Extracted material:
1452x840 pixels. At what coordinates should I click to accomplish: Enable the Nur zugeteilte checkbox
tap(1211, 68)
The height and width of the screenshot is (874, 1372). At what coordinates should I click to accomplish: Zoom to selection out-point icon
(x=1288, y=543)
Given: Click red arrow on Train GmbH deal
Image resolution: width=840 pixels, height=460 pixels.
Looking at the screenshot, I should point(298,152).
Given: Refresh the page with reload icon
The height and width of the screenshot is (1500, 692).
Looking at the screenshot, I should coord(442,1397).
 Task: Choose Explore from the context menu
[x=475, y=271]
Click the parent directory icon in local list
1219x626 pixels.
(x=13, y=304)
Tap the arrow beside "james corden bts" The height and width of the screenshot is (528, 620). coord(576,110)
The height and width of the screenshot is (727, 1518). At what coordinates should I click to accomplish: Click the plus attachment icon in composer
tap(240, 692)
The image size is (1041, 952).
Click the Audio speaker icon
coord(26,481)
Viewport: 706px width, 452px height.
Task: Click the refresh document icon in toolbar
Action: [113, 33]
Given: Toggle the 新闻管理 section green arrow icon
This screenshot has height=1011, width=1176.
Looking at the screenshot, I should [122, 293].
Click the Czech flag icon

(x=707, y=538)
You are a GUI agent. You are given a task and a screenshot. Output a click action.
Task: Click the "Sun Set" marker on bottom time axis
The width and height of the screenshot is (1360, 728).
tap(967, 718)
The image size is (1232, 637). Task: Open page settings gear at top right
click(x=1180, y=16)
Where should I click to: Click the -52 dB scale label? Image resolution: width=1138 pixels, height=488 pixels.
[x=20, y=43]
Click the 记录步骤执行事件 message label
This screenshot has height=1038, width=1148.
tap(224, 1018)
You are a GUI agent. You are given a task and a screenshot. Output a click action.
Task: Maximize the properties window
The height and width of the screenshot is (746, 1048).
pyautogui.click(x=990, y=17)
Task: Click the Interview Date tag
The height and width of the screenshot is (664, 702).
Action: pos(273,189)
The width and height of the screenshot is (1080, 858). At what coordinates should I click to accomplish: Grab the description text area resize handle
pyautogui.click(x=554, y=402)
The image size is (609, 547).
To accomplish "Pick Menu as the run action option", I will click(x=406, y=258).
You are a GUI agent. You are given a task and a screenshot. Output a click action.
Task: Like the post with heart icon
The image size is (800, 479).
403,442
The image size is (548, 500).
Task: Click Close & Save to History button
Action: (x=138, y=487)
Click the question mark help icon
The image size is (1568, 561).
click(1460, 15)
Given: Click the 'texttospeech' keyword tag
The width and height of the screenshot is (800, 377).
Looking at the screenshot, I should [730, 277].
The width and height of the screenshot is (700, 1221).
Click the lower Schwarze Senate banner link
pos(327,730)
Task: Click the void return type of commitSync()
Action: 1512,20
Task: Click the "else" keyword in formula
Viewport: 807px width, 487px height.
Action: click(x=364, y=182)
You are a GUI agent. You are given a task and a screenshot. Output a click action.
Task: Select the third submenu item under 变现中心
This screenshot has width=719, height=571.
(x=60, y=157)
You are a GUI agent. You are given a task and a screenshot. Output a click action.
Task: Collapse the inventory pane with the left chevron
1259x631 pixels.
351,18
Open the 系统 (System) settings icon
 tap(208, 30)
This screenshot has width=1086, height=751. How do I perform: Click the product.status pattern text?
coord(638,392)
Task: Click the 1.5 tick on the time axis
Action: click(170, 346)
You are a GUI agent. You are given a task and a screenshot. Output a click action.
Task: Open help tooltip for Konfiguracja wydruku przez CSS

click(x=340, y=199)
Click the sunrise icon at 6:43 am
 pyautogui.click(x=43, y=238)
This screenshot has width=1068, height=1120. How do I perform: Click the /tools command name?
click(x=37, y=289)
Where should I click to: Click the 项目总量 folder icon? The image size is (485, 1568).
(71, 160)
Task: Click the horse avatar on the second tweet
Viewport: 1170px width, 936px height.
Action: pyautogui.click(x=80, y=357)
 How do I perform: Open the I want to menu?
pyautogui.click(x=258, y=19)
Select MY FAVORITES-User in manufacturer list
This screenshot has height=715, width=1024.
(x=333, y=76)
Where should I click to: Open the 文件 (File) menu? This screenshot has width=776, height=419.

Exercise description: List each line of the records that holds the string "keyword".

Task result:
Given: Click the 'texttospeech' keyword tag
Task: Click the "else" keyword in formula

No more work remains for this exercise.